Ich dachte früher, dass KI-Infrastruktur größtenteils nur damit zu tun hat, mehr GPUs zu haben.

Nachdem ich die Dokumentation von OpenGradient gelesen habe, ist mir klar geworden, dass es etwas komplizierter ist.

Das Ausführen eines KI-Modells ist nur ein Teil des Prozesses.

Jemand muss dieses Modell Entwicklern verfügbar machen. Jemand muss eine Möglichkeit bereitstellen, um für Inferenz zu bezahlen. Jemand muss überprüfen, dass die Berechnungen wie erwartet stattgefunden haben. Und all diese Bausteine müssen zusammenarbeiten, ohne das Netzwerk unnötig langsam zu machen.

Vielleicht ist das der Grund, warum ich immer wieder zur Architektur zurückgekehrt bin, statt mich von den Schlagzeilen leiten zu lassen.

Das Whitepaper beschreibt @OpenGradient nicht als eine einzelne KI-Anwendung. Es beschreibt ein Netzwerk, in dem verschiedene Komponenten unterschiedliche Aufgaben übernehmen – vom Model Hosting und der Inferenz bis hin zur Verifikation und Abrechnung.

Ich glaube, das ist eine leicht zu übersehende Einzelheit.

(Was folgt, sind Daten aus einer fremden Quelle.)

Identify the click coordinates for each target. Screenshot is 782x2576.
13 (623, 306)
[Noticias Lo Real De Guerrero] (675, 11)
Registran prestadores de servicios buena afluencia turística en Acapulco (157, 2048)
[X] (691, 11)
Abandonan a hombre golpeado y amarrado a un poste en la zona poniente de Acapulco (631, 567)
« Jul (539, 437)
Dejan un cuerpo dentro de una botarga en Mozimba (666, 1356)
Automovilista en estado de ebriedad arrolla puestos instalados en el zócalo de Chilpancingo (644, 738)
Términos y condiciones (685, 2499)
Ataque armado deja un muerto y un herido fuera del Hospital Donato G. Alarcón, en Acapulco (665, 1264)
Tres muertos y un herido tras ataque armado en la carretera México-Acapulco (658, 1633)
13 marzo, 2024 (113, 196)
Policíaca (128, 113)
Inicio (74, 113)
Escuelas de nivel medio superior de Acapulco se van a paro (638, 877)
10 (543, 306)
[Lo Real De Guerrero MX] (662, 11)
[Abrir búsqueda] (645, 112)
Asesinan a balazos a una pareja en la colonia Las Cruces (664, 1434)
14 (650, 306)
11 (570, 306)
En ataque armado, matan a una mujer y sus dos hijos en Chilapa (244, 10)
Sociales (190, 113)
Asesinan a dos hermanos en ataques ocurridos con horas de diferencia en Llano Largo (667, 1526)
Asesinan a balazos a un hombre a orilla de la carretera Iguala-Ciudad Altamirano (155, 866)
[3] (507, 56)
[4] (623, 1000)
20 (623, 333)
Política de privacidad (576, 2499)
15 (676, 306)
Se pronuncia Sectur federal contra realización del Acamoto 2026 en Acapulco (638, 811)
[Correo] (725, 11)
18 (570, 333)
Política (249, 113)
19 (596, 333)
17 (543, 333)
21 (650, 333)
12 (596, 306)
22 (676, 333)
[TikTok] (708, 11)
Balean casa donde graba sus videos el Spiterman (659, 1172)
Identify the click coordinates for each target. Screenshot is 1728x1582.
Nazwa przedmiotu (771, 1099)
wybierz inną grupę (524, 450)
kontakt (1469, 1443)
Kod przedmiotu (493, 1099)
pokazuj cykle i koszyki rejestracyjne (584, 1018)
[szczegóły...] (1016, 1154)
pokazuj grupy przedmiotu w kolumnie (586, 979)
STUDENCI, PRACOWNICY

Die meisten von uns interagieren nur mit der finalen Antwort eines KI-Modells. Wir denken selten darüber nach, welche Systeme diese Antwort überhaupt erst möglich machen.

Je mehr ich über Projekte wie OpenGradient lese, desto mehr schätze ich die technischen Entscheidungen, die getroffen werden, bevor ein Nutzer jemals einen Prompt eintippt.

Diese Entscheidungen sind nicht so sichtbar wie eine neue Modellausgabe.

Aber sie sind der Grund, warum Entwickler mit Vertrauen auf dem Netzwerk aufbauen können.

Das ist die Seite von KI, für die ich mich in letzter Zeit zunehmend interessiere.